Pointing lines for text and elements:
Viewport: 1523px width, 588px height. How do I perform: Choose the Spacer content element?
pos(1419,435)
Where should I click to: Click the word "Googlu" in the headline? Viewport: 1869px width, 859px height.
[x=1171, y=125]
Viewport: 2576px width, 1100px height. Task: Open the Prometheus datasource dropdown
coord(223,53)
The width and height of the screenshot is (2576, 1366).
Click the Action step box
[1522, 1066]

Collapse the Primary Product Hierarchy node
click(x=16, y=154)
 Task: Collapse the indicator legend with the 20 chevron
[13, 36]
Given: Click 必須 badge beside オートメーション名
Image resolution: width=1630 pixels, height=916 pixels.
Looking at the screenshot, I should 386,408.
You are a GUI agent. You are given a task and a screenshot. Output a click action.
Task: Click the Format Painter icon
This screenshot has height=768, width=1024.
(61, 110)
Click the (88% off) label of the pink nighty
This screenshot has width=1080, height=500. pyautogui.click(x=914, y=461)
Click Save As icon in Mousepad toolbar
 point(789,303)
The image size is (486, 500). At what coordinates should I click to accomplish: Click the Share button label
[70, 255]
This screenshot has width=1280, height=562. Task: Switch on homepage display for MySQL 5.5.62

=== Problem details ===
Rewrite the lines from the start of the records through the line containing "Looking at the screenshot, I should 386,408.", changing "Viewport" to "Window" and leaving everything else as it is.

=== Response to this exercise ===
Window: 1523px width, 588px height. How do I perform: Choose the Spacer content element?
pos(1419,435)
Where should I click to: Click the word "Googlu" in the headline? Window: 1869px width, 859px height.
[x=1171, y=125]
Window: 2576px width, 1100px height. Task: Open the Prometheus datasource dropdown
coord(223,53)
The width and height of the screenshot is (2576, 1366).
Click the Action step box
[1522, 1066]

Collapse the Primary Product Hierarchy node
click(x=16, y=154)
 Task: Collapse the indicator legend with the 20 chevron
[13, 36]
Given: Click 必須 badge beside オートメーション名
Image resolution: width=1630 pixels, height=916 pixels.
Looking at the screenshot, I should 386,408.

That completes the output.